28 views Asked by At

Is there a way to perform OHE in Spark and 'flatten' dataset so that each Id has only one row?

For example if input is like this:

+---+--------+
| id|category|
+---+--------+
|  0|       a|
|  1|       b|
|  2|       c|
|  1|       a|
|  2|       a|
|  0|       c|
+---+--------+

Output should be like this (id0 has categories a and c, id1 has a and b, etc.):

+---+----------+----------+----------+
| id|category_a|category_c|category_b|
+---+----------+----------+----------+
|  0|         1|         1|         0|
|  1|         1|         0|         1|
|  2|         1|         1|         0|
+---+----------+----------+----------+

I can do this in pandas by OHE + groupby (aggr - 'max'), but can't find a way to do it in pyspark due to the specific output format..

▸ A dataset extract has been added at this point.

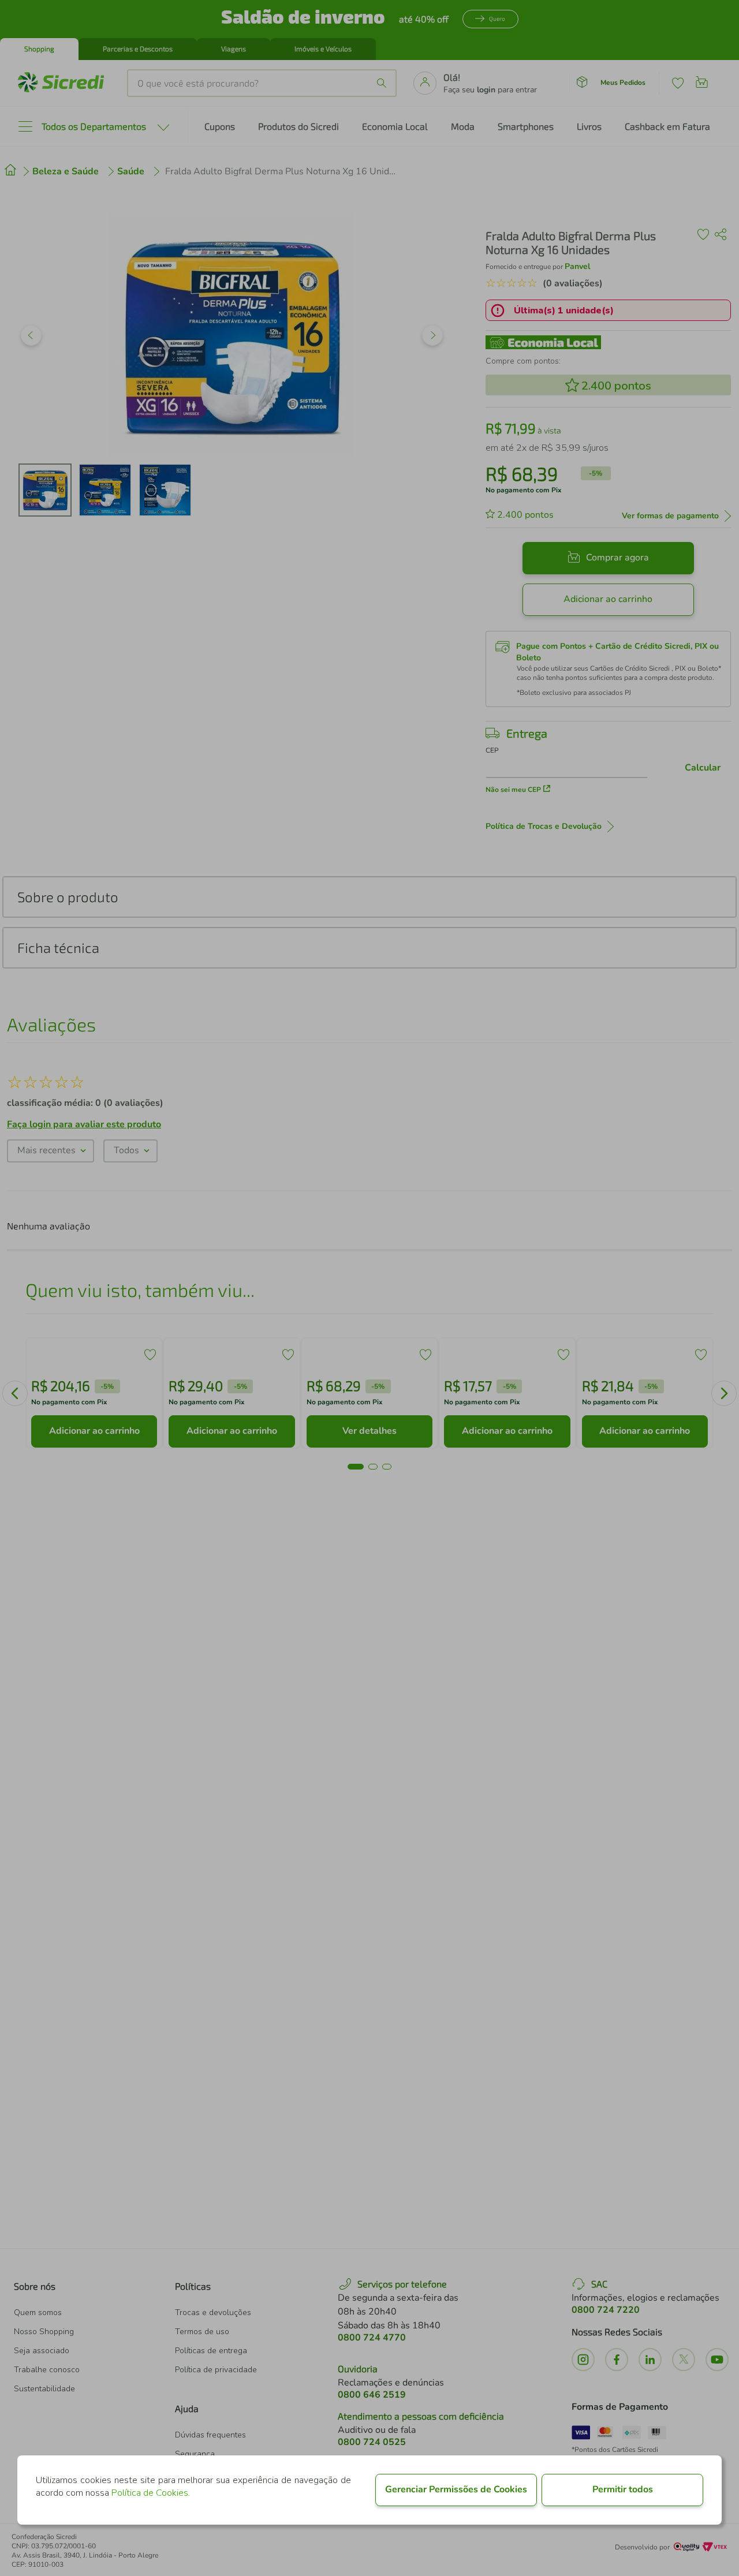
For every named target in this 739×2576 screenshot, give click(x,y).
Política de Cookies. (150, 2493)
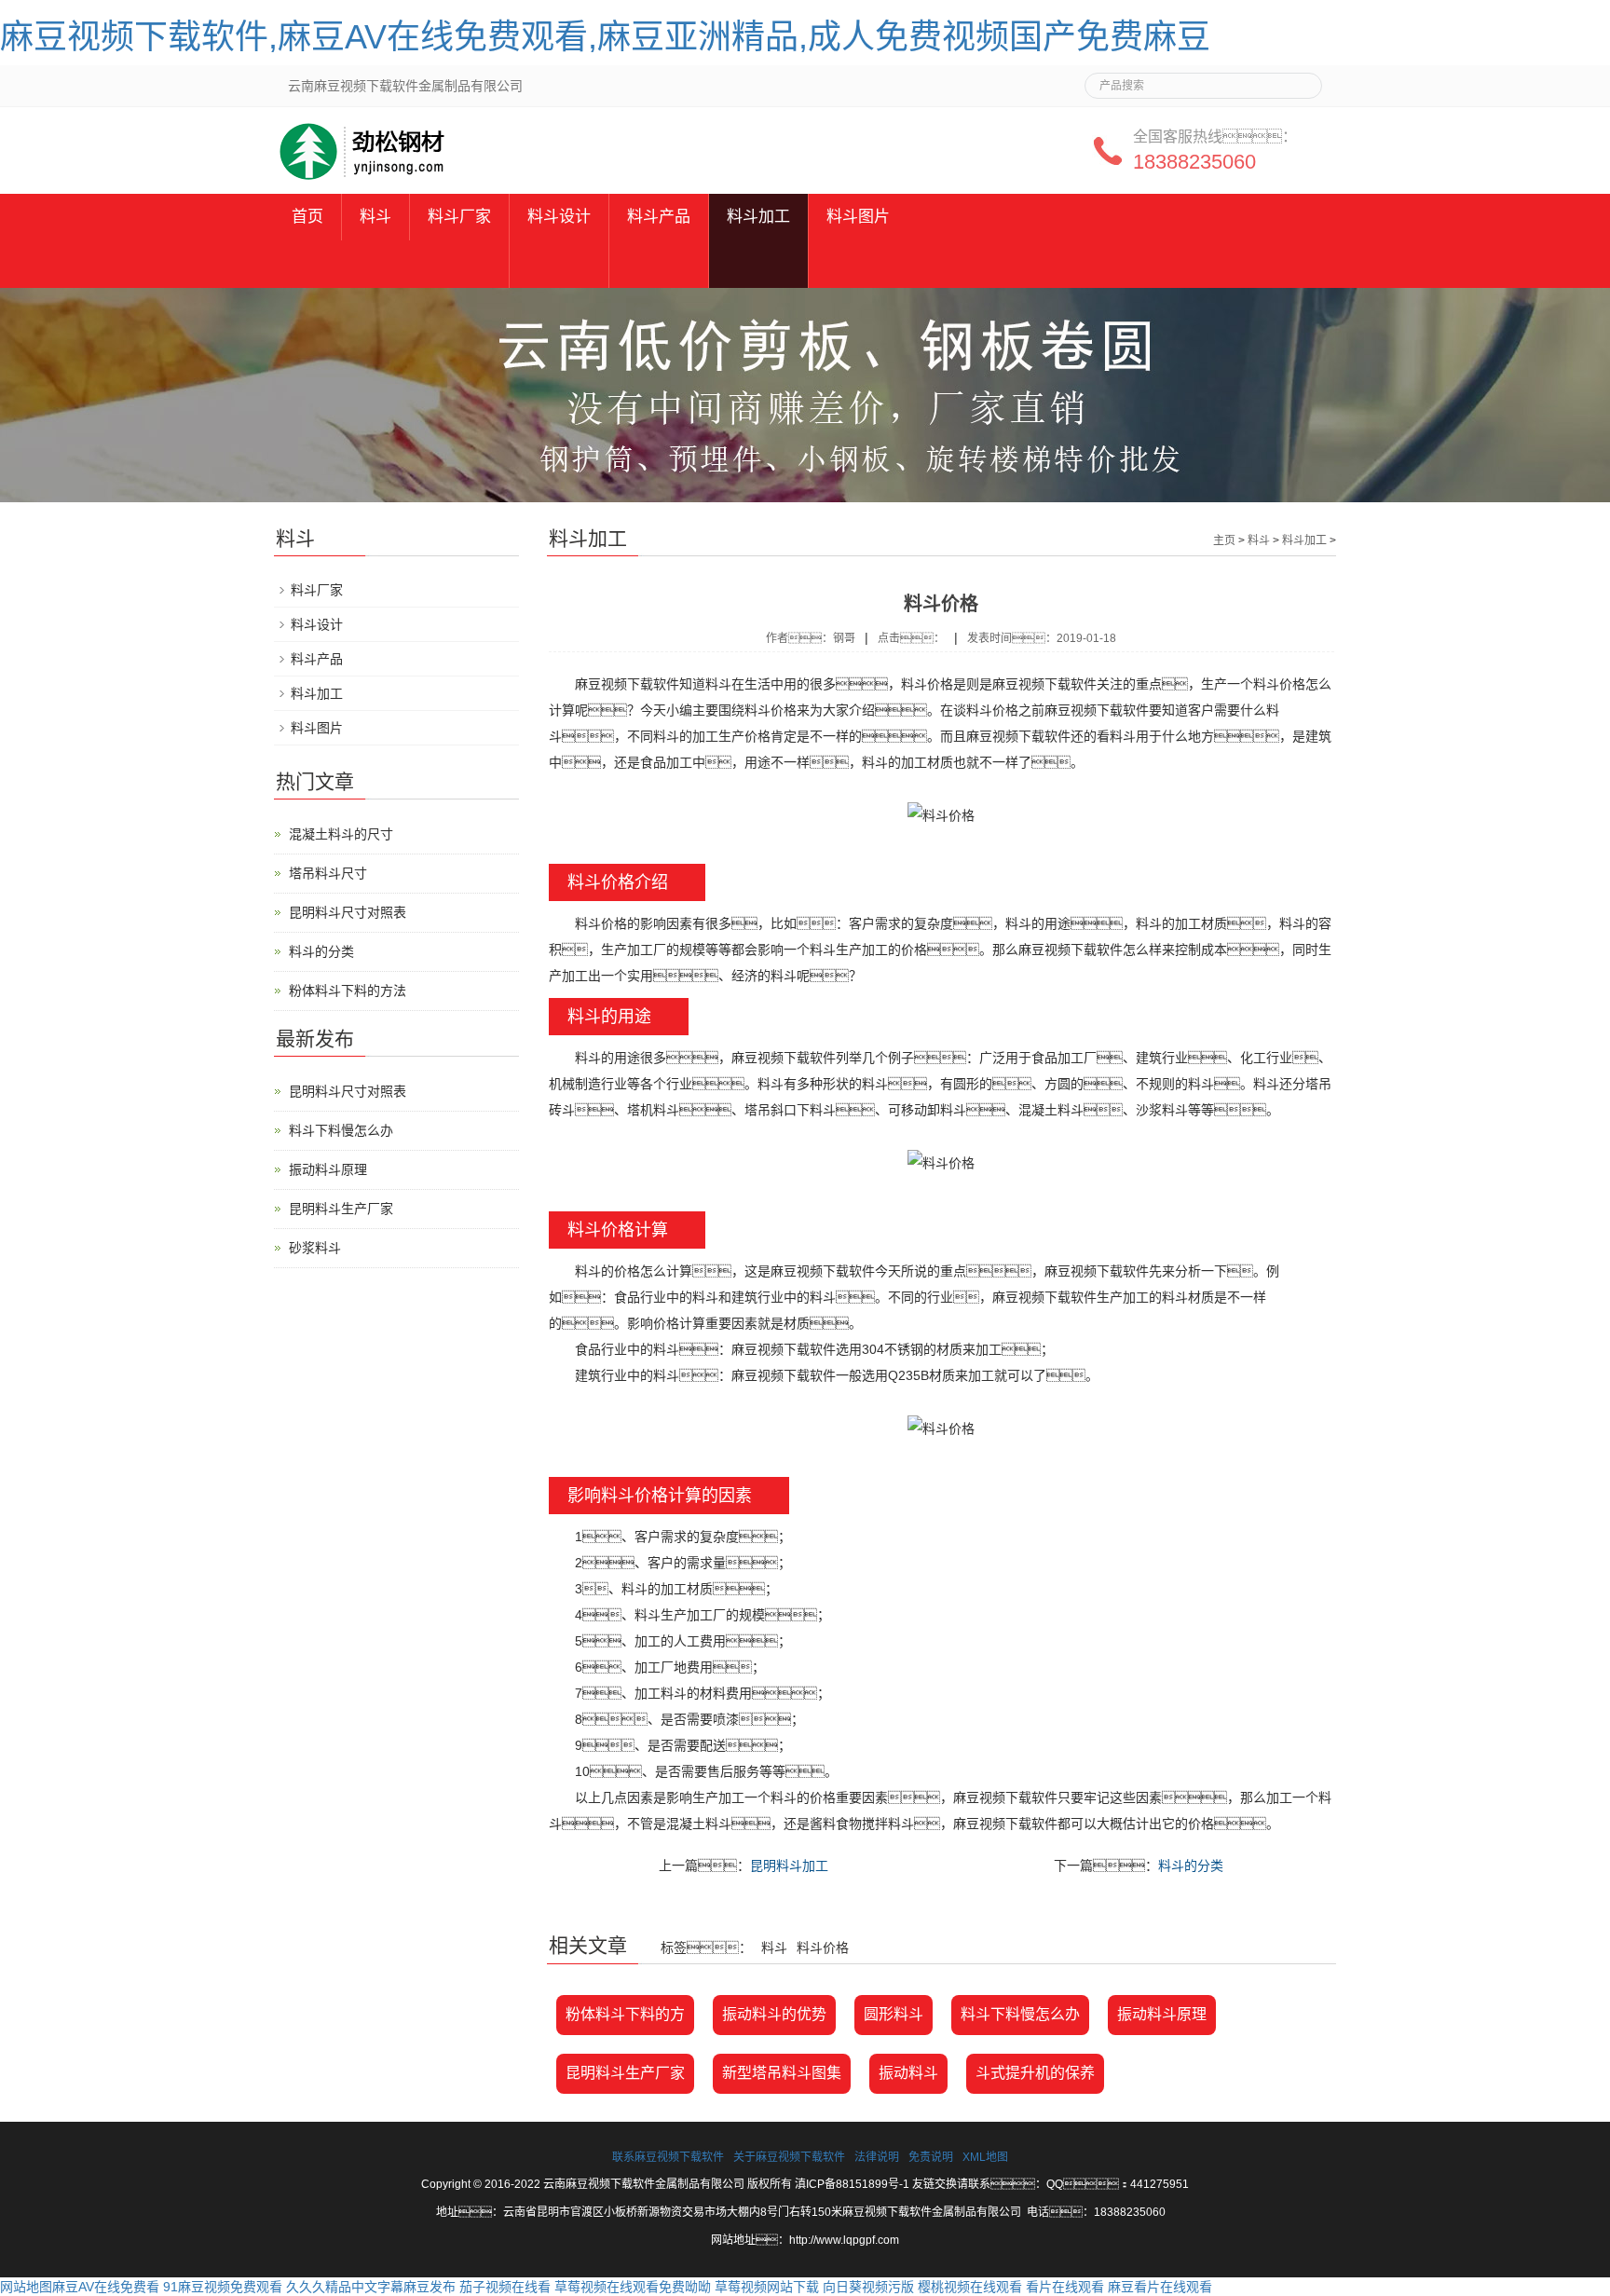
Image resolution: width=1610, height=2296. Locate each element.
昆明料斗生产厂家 (625, 2073)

Thank you, appreciate any help.

2

There are 2 answers

1
Arunbh Yashaswi On BEST ANSWER
indexer = StringIndexer(inputCol="category", outputCol="categoryIndex")
encoder = OneHotEncoder(inputCols=["categoryIndex"], outputCols=["categoryVec"])

pipeline = Pipeline(stages=[indexer, encoder])
model = pipeline.fit(df)
transformed_df = model.transform(df)

result = transformed_df.groupBy("id").pivot("category").agg(count("categoryVec"))

result.show()

Converting the values to indices using StringIndexer, applying the OHE and then pivoting around id and lastly aggregating everything together.

Changed from max to count as per your ask

0
Alex_Y On

Ok, seems this can be done with groupby + pivot:

df.groupBy('id').pivot('category').count().show()

Small question how to properly store this encoder to use in inference part..
Just list of columns and the compare with inference, creating missing with 0?
Any better ideas?